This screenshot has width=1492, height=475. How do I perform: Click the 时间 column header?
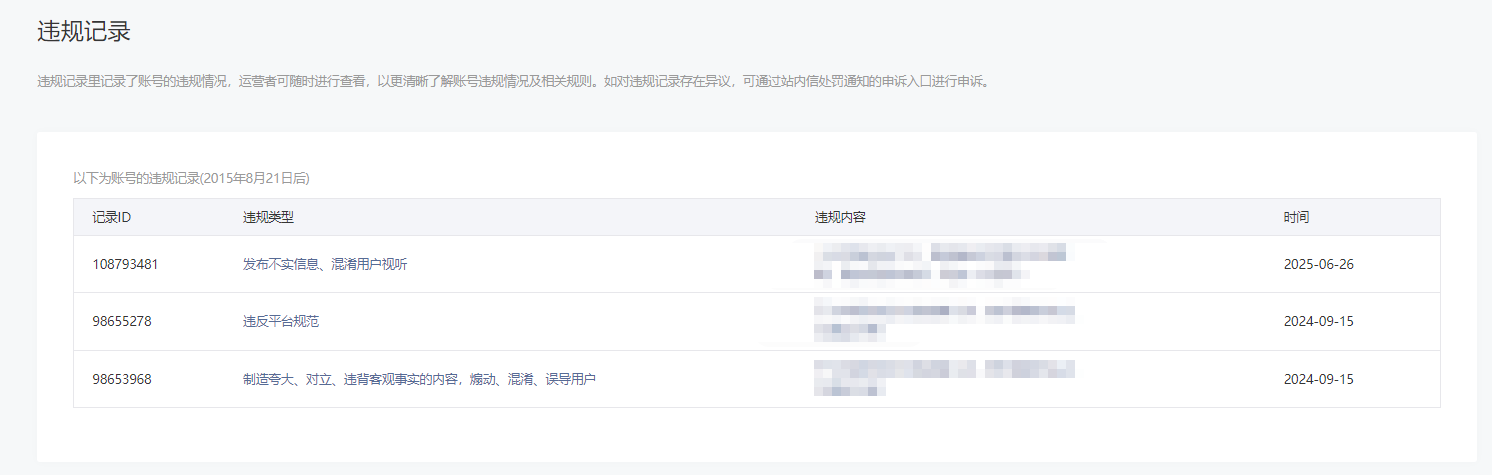point(1296,217)
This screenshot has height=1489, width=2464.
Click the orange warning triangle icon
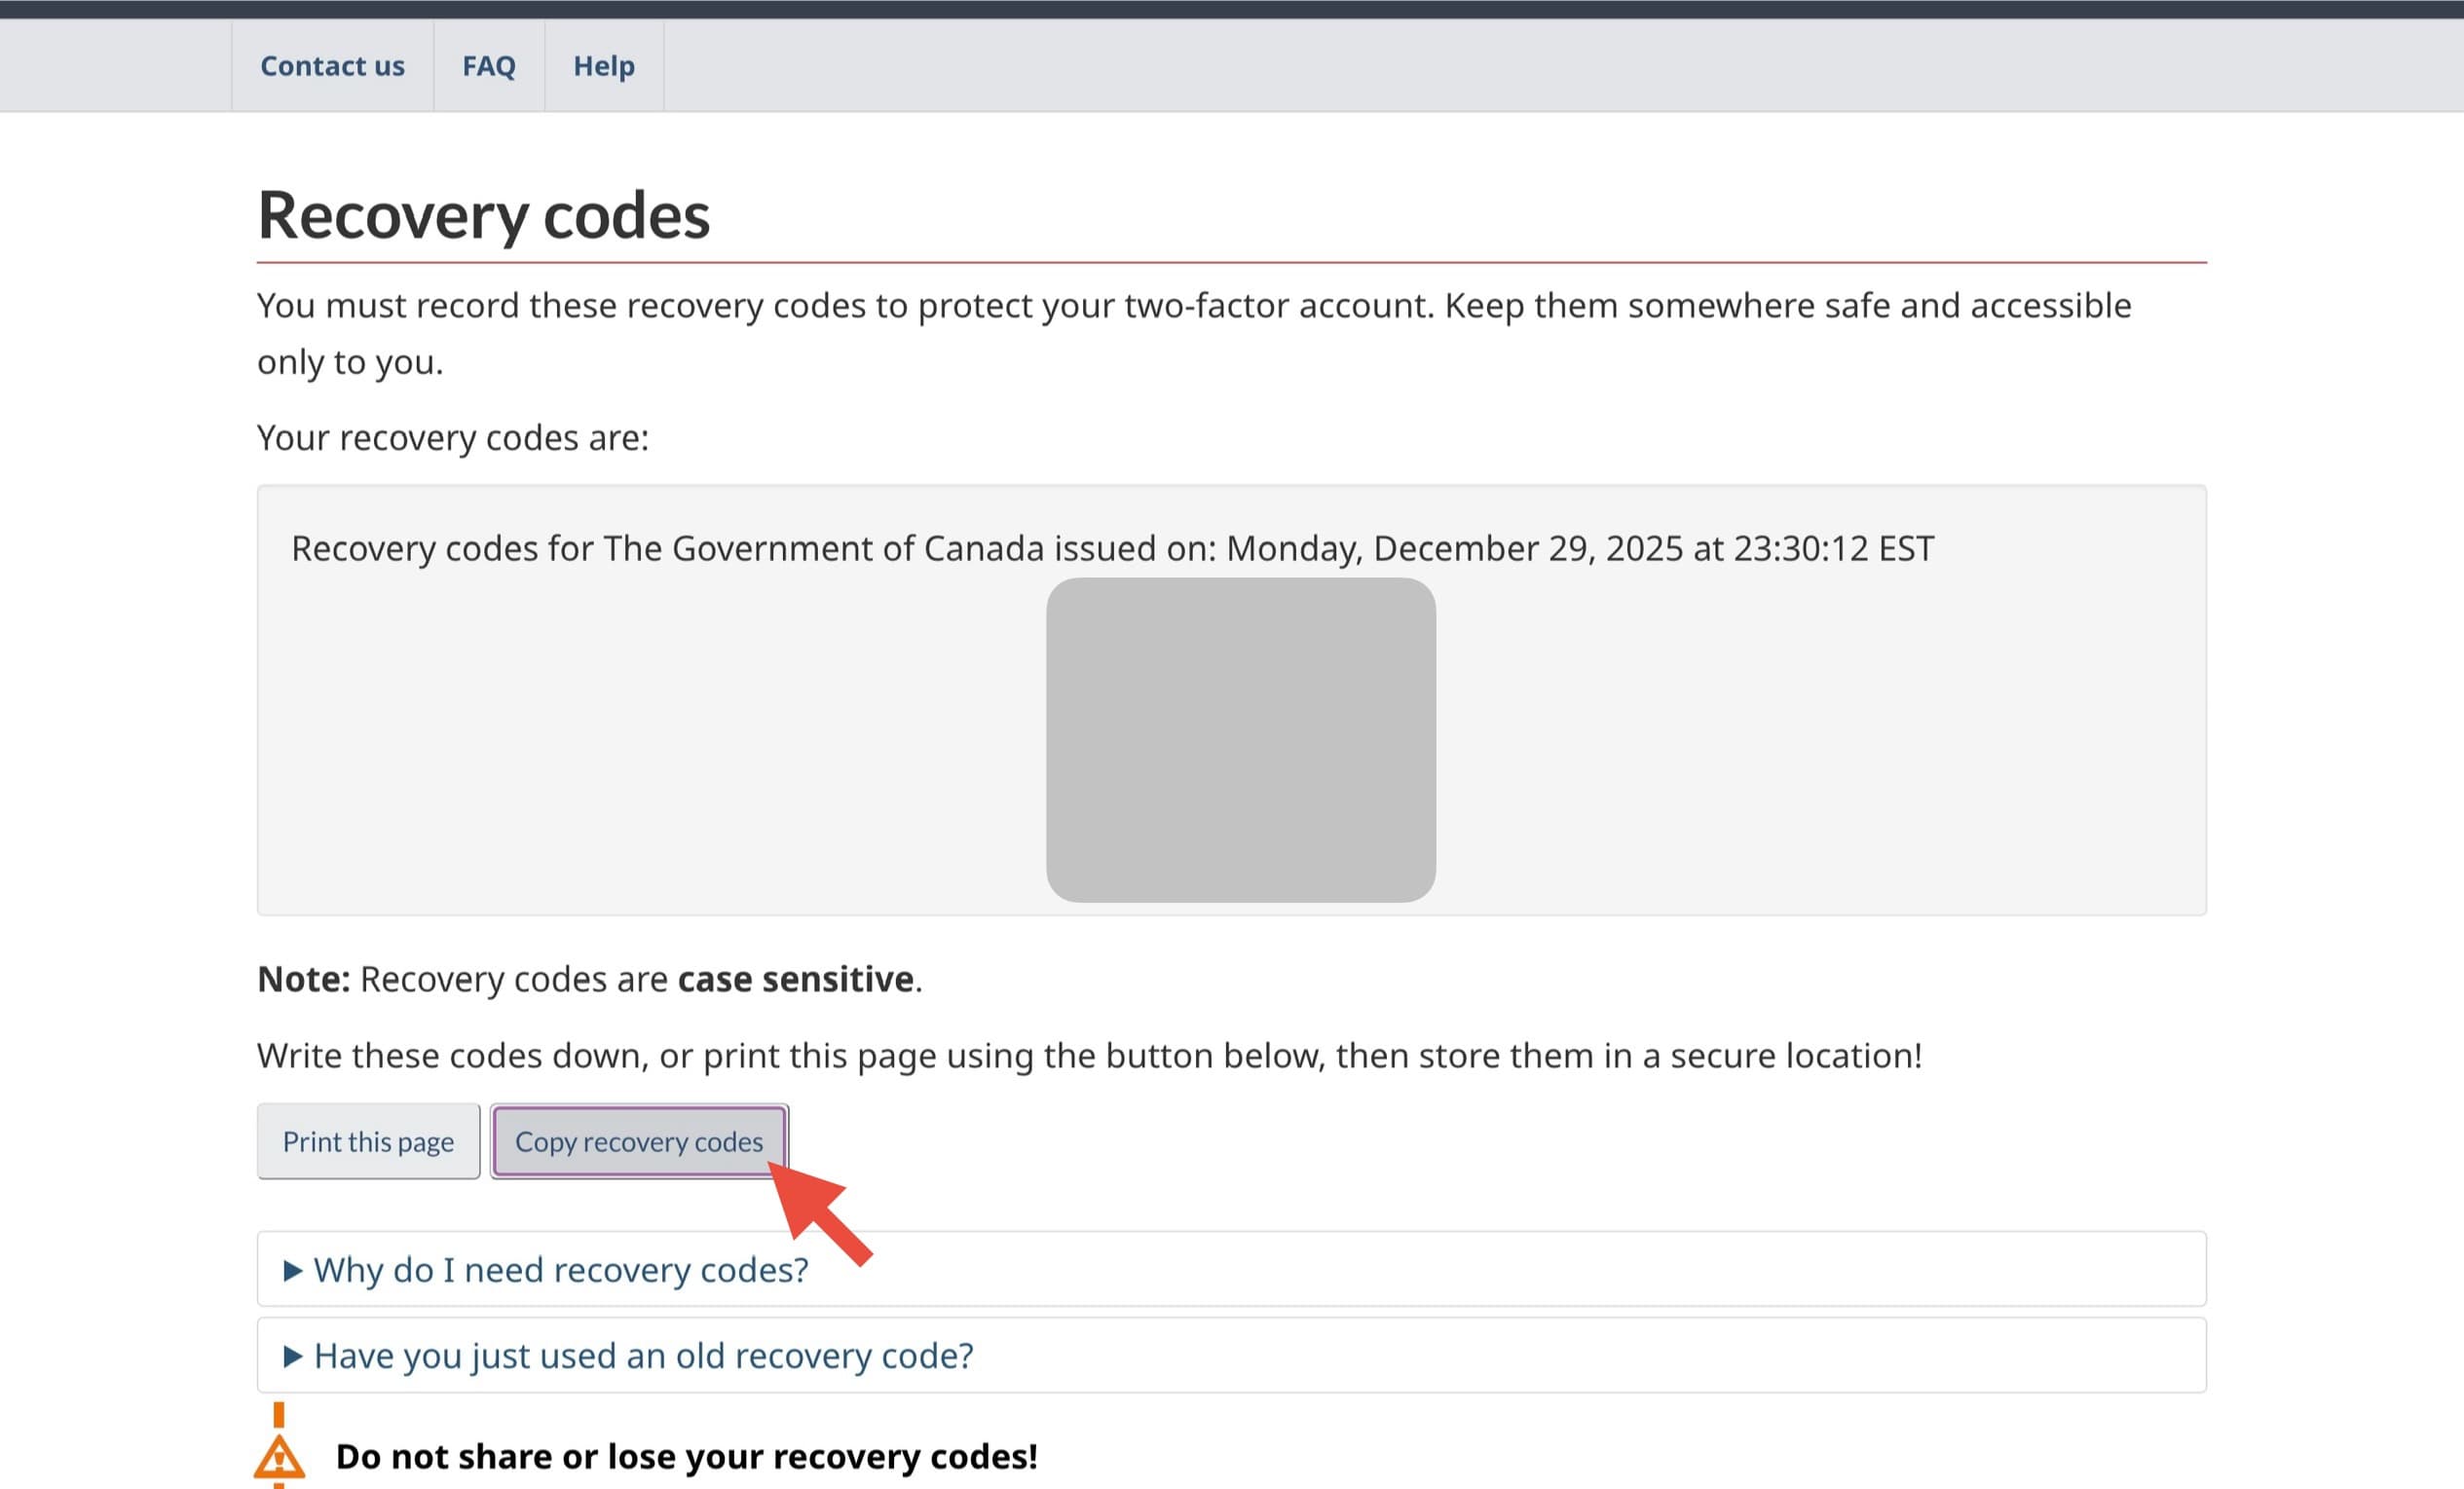click(x=279, y=1456)
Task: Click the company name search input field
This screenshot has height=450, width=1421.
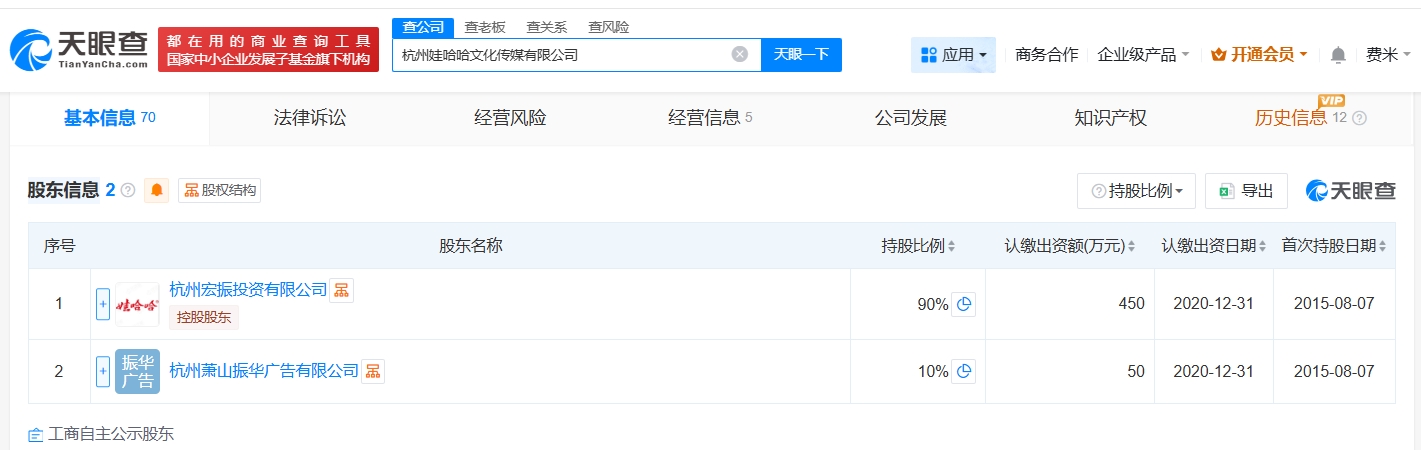Action: point(560,55)
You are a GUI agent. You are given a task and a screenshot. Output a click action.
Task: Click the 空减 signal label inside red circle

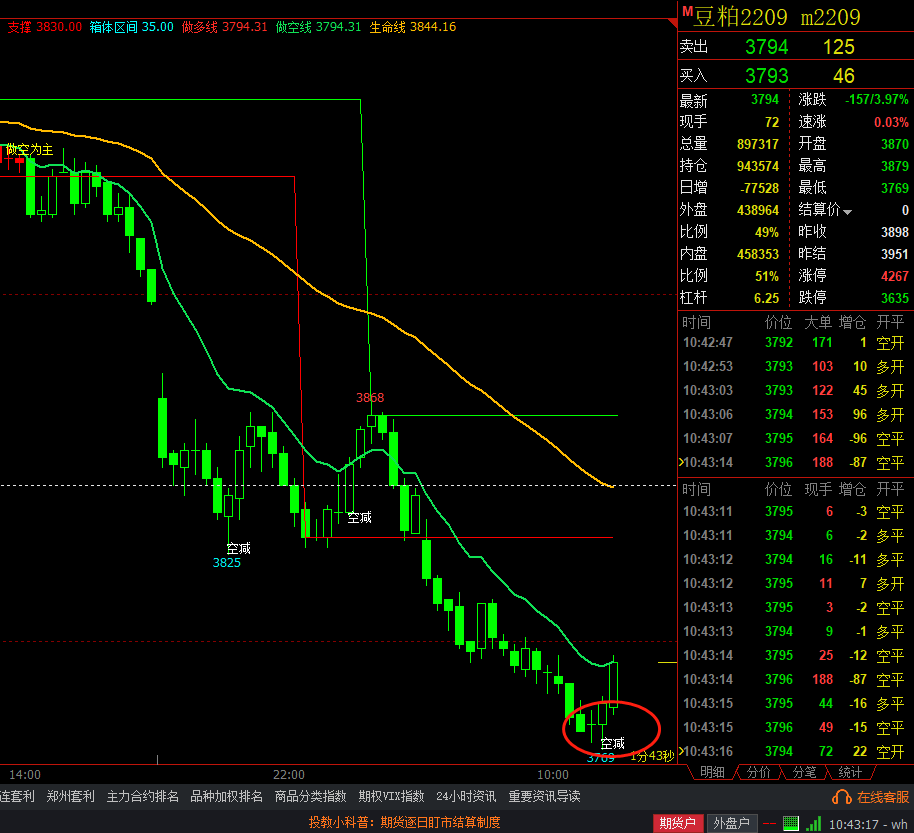(612, 743)
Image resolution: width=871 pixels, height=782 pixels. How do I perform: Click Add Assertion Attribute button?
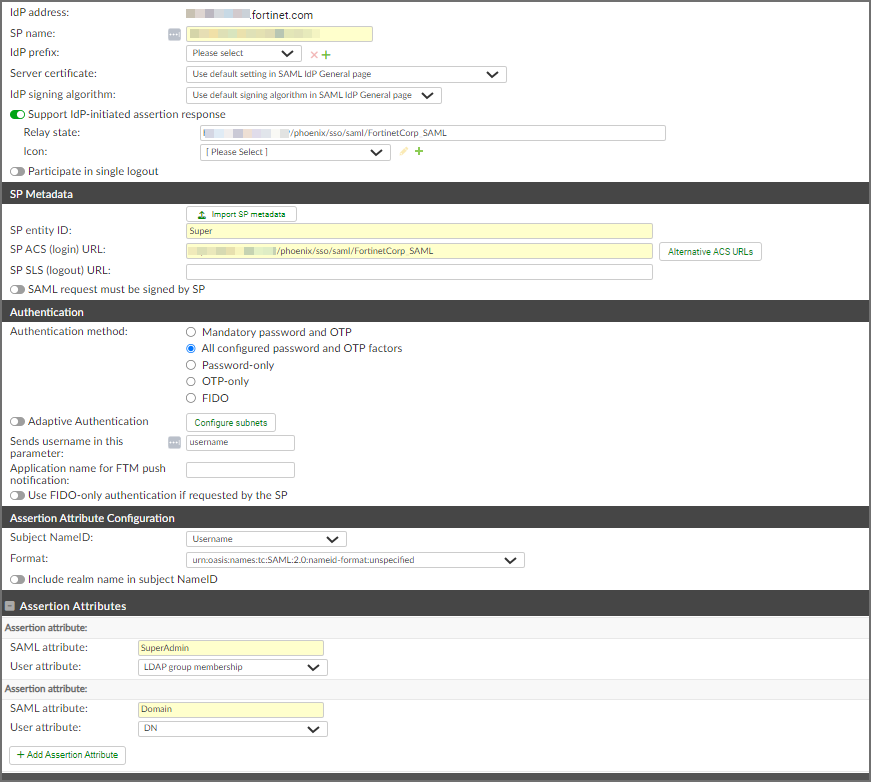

=====

• Action item: Would you output, word for word, only the lines running from the line with "You are a GUI" to the end of the listing above, both ends included, with no pictures?

• Exercise solution:
You are a GUI agent. You are given a task and a screenshot. Output a click action.
Task: Click the 空减 signal label inside red circle

(612, 743)
Image resolution: width=871 pixels, height=782 pixels. How do I perform: Click Add Assertion Attribute button?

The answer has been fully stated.